Abstract
Basic research on SARS-CoV-2 is essential to understand its detailed pathophysiology and identify best drug targets. Models that can faithfully reproduce the viral life cycle and reproduce the pathology of COVID-19 are required. Here, we briefly review the cell lines, organoids, and animal models that are currently being used in COVID-19 research.

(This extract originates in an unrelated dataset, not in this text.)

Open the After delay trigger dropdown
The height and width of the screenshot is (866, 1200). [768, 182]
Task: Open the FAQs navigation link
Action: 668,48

Keywords: SARS-CoV-2, COVID-19, cell models, animal models, organoids
Overview of SARS-CoV-2
In December 2019, pneumonia of an unknown etiology was confirmed in China [1]. The Chinese Center for Disease Control and Prevention (CCDC) identified a novel coronavirus infection as the cause of this pneumonia [2]. The World Health Organization (WHO) named the disease ‘2019-new coronavirus disease’ (COVID-19)i and the International Committee on Taxonomy of Viruses named the virus ‘severe acute respiratory syndrome coronavirus 2’ (SARS-CoV-2)ii. The WHO soon declared that COVID-19 was a fast-evolving pandemiciii. As of 26 May 2020, it is estimated that 5 406 282 people have been infected with COVID-19 and 343 562 people have died globallyiii. Multiple clinical trials are currently underway for prevention or intervention in the disease progression [3]. In parallel, it is also equally essential to carry out basic research on SARS-CoV-2 to support the efficient development of therapeutic agents. For this, models that can faithfully reproduce the behavior of the virus and reproduce the pathology of COVID-19 are required. Here, we briefly review relevant cell lines, organoids, and animal model animals.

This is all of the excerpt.